Imagine you're a bird in a cage. Over the cage, a dark veil. The sunbeams pierce through the tiny holes in the fabric, so you can see that there's beauty out there, but you can not feel its fulness, only a filtered version. You long for this light, you know it's there, it just can't reach you, or you can't reach it.

The veil consist of all the things you've accumulated in your life, all the layers that are now covering your soul, all the unnecessary anticipation and perfectionism and pressure that strains you. All the things you've almost come to believe to be normal, but deep down, you know they're not. They just hinder you and bring you nothing. Somehow these convictions stick with you, 'cause that's what happens when things repeat themselves for years.

When you go and travel, you open the door of the cage, which is a good first move, but it doesn't get rid of the veil right away. So at first, all this new beauty is still hard to really soak up. This is frustrating, because now more than ever you know you're surrounded by unique charm, impressions and grace and you still can't touch it or let it in. You know you took a step and you can taste the freedom as you stand on the threshold, but this persistent veil doesn't just blow away with the first wind of liberty.

I guess this is part of the reason why travelling Sri Lanka and India was so hard on us. Of course the harsh encounters didn't make it easier, or the poor hygiene which caused health issues, but the fact that we couldn't fully open up to the wonders of this particular part of the world, was very confronting. Before we took off, I was rather naive in thinking that being surrounded by a new world, we would automatically keep looking through new eyes. What I found is that the human mind is extremely flexible, so our 'new' soon became our 'normal'. It makes me proud to see our boys are fazed by practically nothing: you can put them in any setting for eating, transport, sleeping or interaction and they just go with it: this is their world now. The downside is that you lose the distraction of wonder. The other day I was talking to a friend via Skype and he wondered whether returning home would be more estranging or difficult now, than dealing with all the different cultures here. I said I hoped it would be, my fear would be that we'd be back in our old routines in no-time.
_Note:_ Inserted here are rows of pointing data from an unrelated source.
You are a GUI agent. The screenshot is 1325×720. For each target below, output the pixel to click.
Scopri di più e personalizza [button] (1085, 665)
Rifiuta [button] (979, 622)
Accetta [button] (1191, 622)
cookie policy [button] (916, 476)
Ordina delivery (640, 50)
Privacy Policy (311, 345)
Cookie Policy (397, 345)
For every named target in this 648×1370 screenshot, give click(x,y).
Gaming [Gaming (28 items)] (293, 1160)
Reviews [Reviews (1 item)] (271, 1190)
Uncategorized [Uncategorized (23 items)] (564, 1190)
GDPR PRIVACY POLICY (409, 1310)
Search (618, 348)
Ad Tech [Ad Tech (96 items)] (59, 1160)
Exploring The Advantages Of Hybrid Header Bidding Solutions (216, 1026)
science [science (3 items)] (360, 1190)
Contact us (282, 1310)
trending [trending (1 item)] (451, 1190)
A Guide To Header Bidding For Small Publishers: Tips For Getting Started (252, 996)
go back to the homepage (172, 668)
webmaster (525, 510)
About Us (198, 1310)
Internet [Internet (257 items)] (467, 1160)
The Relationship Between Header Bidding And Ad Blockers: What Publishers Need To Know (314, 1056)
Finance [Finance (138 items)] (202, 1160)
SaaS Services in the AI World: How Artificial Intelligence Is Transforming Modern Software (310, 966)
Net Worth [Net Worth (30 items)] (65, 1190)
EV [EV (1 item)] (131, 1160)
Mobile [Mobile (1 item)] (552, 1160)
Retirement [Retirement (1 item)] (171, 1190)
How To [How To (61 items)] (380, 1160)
Then came our time on Ko Samui, Thailand, which came close to what we had hoped for, but still we struggled with heaps of restlessness. Also, people working in tourism are set to cater short-term vacationers, not in-it-for-the-long-haul detoxers, so there's not much sincerity going around. Don't get me wrong: this didn't prevent us from having a great time, but we just felt we weren't 'there' yet.

Vietnam made for discovering a whole new set of culture, food, people, was very interesting, but was also very difficult in terms of wellbeing, due to a lot of bad weather and tiny hotelrooms - it's not natural to live in each other's pockets like this. Your glass of attention to give is emptied and you have no chance of refilling it. Almost ten weeks of this was stretching our limits and there was only one wish on our minds: space. Thankfully we found this in our last weeks in Vietnam and from that moment, the world is looking different yet again.

Ever since, a breeze of good luck pushes us gently forward and even seems to have lifted the veil for the most part. Being in Malaysia feels like flying on the warm wind of gratitude, basking in the light sunbeams of the sun in wonderment and appreciating this in the most direct way, unfiltered. When I felt bad during my last patch of feeling useless, my friend send me a message saying: we here in the West are trying everything we can to practice mindfulness; you are it! All you need to do now, is feel comfortable with it. So that's happened now, finally (she says impatiently). Somehow I just knew beforehand that it would take a while, that we needed a year for this, that there are no quick fixes when it comes to these matters of the soul. It takes time to be at peace with a slower pace. I'm over the moon with the six months of adventures that it took for us to reach this point, wouldn't trade it for anything in the world.